* _What this task involves_: Return exactly the lines below, starting with the one that has "This screenshot has height=323, width=719." and going on through the one that has "The image size is (303, 682).".

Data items
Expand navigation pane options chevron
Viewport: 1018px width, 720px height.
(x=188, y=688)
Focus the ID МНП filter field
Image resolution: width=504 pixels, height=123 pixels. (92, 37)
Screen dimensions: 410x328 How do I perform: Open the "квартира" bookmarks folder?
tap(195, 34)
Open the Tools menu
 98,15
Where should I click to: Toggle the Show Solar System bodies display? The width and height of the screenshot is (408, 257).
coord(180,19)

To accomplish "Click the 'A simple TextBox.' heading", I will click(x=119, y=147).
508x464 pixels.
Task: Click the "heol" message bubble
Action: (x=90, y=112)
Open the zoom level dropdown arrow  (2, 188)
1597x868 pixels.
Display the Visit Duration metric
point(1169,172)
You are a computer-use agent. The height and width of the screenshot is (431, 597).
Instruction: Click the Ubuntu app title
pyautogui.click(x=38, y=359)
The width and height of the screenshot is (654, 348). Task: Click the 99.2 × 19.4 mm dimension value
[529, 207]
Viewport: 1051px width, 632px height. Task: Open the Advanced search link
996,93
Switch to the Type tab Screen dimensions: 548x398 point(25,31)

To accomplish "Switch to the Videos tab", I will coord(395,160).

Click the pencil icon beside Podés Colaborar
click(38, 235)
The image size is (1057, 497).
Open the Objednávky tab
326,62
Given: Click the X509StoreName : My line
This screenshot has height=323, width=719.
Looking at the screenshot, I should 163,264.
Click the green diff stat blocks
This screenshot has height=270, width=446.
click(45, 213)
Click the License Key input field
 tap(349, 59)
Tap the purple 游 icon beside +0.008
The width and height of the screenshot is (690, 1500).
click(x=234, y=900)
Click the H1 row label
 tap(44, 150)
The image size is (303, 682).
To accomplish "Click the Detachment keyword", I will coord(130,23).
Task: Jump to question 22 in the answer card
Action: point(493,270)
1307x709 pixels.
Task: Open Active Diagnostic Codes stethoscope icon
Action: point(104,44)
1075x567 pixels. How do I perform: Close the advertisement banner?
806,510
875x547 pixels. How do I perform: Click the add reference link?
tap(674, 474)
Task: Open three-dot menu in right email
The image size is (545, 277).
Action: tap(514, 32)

* _Reply to the task_:
This screenshot has height=323, width=719.
Looking at the screenshot, I should 163,264.
Click the green diff stat blocks
This screenshot has height=270, width=446.
click(45, 213)
Click the License Key input field
 tap(349, 59)
Tap the purple 游 icon beside +0.008
The width and height of the screenshot is (690, 1500).
click(x=234, y=900)
Click the H1 row label
 tap(44, 150)
The image size is (303, 682).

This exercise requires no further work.